Set down the lines below exactly as they stand, please. Go from the first through the one containing "Aceptar (129, 2533)".

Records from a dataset
+ + +

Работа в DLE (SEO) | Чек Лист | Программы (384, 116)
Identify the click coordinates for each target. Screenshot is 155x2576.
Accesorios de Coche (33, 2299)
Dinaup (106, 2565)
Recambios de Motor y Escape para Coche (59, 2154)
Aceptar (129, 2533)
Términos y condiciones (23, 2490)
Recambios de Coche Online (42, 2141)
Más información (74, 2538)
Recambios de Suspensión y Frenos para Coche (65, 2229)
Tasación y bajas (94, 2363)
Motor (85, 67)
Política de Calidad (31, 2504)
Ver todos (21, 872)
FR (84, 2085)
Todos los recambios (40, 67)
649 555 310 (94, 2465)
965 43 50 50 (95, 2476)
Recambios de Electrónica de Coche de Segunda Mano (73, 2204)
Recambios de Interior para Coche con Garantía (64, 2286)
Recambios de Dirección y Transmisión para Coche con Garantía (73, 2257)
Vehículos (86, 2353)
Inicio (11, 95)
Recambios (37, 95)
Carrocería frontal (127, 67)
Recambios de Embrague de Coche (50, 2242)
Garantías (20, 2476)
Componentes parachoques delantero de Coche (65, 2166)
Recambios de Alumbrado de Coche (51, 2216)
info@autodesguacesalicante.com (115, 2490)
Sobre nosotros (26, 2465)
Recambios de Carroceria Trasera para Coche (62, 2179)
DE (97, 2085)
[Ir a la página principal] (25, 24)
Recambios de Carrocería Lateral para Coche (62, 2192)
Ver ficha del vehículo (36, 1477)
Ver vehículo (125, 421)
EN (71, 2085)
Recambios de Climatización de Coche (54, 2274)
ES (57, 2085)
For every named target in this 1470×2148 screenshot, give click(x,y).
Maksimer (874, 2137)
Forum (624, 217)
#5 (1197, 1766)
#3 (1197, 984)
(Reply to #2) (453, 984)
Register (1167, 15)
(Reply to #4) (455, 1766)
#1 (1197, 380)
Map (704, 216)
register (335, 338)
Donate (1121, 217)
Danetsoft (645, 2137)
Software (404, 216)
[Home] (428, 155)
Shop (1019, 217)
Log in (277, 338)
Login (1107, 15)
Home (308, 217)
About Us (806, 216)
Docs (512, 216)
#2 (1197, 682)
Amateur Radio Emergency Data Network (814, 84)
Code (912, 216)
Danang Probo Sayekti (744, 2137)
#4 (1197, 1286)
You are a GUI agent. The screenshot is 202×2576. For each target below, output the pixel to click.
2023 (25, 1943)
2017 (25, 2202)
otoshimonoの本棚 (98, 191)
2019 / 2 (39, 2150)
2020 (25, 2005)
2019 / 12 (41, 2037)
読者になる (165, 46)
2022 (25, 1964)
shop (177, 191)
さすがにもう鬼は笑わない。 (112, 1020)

+ + +

### Your response
Работа в DLE (SEO) | Чек Лист | Программы (384, 116)
Identify the click coordinates for each target. Screenshot is 155x2576.
Accesorios de Coche (33, 2299)
Dinaup (106, 2565)
Recambios de Motor y Escape para Coche (59, 2154)
Aceptar (129, 2533)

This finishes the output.